Que é uma primavera lúcida?

Neste mundo, agora, de indecisas estações do ano que se interpenetram, desorientando os homens das cidades e dos campos, a presença de uma primavera “lúcida” há muito estava ausente dos meus sentidos. Aquela primavera a que estávamos acostumados, desde a infância, com datados períodos típicos na sua duração. Verdade é que já estamos nos acostumando a estranhamente recepcionar a chegada da primavera através das notícias e reportagens dos jornais e televisões. A cidade-cimento e neurótica nos esmaga e nos veda qualquer audácia na busca do convívio com a floresta-além, tão próxima. No máximo, os matagais conseguem sobreviver, fugir do cerco das construções, e, lá dos morros, timidamente, com a ajuda da brisa, nos acenar com suas verdes e renovadas vestimentas.

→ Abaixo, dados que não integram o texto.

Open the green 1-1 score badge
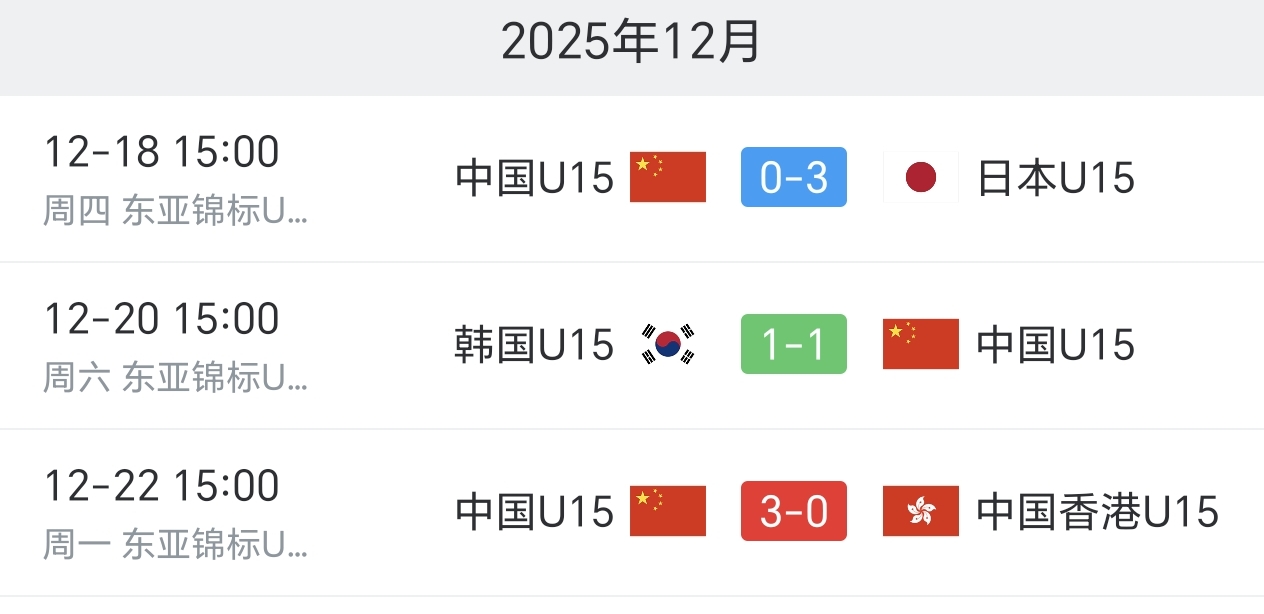This screenshot has height=614, width=1264. tap(794, 345)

E fugindo disto, aqui, neste momento todo meu, os canteiros da minha casa-refúgio fora do Rio, em Maricá, me oferecem o deslumbramento do colorido múltiplo das suas flores. Não as compro, tenho-as, minha mulher as cultiva e as es(colhe) para embelezarem a sala.

Além do mais, os próprios pardais e rolinhas, e pássaros outros, ariscos, que disputam migalhas de pão e farelos que lhes abandonamos, que se banham na tigela de barro, parecem impregnados de uma alegre inquietude. Os insetos, mais prolíferos, e as borboletas tentam pincelar os espaços do quintal com seus vôos e pousos irregulares.

Para onde olhemos, é nítida a sensação do bailado da primavera. Nas estradas, os flamboaians começam a debruçar seus galhos sobre os acostamentos, ou, mais afastados, fazem charme vaidoso para os ipês.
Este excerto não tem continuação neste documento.